Please copy the records from the line containing "Select the 1d time range" down to the line containing "Looking at the screenshot, I should tap(942, 297).", substituting "Admin" for "Portal" and leaving everything else unchanged.

[Records]
▽

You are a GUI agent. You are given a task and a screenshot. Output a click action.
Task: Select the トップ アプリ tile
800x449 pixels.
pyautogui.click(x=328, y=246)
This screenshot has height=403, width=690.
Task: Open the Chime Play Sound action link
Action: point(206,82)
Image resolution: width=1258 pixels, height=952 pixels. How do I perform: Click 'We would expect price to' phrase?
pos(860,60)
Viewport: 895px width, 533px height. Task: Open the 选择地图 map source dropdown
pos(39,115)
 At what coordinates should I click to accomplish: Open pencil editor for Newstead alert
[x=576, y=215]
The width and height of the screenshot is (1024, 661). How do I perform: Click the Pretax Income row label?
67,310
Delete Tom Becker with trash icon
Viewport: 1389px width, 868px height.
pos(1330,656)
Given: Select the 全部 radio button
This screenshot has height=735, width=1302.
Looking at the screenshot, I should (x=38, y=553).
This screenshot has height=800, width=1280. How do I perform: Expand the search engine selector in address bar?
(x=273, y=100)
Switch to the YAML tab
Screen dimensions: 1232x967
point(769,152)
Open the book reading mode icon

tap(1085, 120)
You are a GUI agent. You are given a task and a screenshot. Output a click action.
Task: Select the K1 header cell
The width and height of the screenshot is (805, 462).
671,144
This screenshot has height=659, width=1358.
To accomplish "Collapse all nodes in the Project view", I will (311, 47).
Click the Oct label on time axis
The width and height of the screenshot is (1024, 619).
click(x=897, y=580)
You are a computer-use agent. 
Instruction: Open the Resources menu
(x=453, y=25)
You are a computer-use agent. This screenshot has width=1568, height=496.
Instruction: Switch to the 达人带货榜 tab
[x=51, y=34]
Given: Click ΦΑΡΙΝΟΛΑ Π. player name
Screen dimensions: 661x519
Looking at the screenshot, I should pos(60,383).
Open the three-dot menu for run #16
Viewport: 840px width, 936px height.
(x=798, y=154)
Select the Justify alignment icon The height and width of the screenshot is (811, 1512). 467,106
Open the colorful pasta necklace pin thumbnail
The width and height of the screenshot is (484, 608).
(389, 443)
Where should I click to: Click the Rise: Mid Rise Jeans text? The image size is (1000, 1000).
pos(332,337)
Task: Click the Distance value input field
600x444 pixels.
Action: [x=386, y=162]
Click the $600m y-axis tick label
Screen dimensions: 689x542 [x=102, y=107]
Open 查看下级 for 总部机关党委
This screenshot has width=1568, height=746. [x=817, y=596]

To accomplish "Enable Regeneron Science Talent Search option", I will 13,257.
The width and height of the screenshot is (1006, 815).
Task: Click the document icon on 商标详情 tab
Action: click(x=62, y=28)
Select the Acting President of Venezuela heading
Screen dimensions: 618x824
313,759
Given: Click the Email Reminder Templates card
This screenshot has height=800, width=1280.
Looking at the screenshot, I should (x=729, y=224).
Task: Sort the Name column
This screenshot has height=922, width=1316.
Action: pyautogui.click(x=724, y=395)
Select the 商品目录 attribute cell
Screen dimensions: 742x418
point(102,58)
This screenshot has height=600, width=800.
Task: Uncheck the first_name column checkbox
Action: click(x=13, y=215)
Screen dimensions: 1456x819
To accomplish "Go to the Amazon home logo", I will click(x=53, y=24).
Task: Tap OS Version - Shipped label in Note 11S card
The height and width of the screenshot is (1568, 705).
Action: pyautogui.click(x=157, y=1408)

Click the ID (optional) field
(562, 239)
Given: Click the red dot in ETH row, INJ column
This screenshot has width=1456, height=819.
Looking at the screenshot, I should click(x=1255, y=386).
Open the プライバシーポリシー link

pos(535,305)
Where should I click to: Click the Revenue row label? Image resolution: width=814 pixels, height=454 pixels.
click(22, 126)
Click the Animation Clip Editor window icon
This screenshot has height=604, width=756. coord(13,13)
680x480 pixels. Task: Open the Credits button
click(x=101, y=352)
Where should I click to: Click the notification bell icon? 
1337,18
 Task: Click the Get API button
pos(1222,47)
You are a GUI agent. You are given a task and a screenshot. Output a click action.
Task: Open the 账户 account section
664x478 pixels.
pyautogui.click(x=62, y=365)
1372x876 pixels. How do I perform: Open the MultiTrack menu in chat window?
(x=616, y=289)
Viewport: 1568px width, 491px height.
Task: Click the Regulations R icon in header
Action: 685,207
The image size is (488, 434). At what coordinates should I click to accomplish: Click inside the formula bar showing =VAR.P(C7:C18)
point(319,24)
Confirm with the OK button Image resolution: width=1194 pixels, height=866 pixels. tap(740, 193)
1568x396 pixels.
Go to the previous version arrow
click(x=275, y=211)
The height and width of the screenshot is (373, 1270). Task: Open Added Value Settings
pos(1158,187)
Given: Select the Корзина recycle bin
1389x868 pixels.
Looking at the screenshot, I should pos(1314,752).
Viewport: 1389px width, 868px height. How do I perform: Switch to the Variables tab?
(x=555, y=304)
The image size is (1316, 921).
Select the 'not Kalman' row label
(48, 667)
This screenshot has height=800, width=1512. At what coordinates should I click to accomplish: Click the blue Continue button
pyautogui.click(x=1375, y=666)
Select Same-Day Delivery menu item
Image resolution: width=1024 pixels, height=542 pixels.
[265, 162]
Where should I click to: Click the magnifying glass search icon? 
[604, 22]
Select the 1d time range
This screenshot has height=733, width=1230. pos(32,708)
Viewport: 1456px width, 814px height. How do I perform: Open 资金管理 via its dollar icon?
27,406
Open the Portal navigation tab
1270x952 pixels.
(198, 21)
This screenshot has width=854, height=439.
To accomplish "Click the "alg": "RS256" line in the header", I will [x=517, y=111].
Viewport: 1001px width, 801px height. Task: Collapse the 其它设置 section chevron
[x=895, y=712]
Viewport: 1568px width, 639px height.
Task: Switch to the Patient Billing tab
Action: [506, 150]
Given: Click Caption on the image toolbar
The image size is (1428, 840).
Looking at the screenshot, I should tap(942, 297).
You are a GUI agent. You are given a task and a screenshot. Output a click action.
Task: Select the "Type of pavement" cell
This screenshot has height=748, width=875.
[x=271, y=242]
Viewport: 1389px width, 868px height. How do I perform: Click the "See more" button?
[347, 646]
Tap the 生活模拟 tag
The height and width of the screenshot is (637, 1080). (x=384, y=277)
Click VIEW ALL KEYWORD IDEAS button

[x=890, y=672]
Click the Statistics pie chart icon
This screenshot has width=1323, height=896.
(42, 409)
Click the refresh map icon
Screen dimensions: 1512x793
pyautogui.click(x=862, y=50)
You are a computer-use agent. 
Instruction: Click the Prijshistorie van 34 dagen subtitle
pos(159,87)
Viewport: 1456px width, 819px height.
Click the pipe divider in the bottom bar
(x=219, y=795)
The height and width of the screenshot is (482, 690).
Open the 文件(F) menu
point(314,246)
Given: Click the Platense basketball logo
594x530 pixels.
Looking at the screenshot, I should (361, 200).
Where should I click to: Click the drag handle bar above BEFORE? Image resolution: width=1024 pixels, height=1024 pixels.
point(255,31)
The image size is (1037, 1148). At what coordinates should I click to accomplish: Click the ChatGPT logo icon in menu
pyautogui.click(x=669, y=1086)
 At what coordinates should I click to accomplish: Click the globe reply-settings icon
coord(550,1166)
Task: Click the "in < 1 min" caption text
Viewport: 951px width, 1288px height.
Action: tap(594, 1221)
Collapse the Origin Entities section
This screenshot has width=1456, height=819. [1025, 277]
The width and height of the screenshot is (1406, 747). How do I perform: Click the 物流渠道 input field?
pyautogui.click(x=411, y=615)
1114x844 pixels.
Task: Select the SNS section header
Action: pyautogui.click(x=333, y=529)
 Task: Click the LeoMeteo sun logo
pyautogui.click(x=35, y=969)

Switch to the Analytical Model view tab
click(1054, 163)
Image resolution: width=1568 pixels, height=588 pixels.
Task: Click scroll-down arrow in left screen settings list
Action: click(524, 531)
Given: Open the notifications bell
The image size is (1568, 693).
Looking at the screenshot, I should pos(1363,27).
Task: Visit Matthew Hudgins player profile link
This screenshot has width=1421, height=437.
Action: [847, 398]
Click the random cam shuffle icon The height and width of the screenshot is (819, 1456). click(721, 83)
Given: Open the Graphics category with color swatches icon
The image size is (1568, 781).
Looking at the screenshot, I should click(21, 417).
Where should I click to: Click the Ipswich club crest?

△

## [Answer to the task]
Select the 1d time range
This screenshot has height=733, width=1230. pos(32,708)
Viewport: 1456px width, 814px height. How do I perform: Open 资金管理 via its dollar icon?
27,406
Open the Admin navigation tab
1270x952 pixels.
(198, 21)
This screenshot has width=854, height=439.
To accomplish "Click the "alg": "RS256" line in the header", I will [x=517, y=111].
Viewport: 1001px width, 801px height. Task: Collapse the 其它设置 section chevron
[x=895, y=712]
Viewport: 1568px width, 639px height.
Task: Switch to the Patient Billing tab
Action: [506, 150]
Given: Click Caption on the image toolbar
The image size is (1428, 840).
Looking at the screenshot, I should tap(942, 297).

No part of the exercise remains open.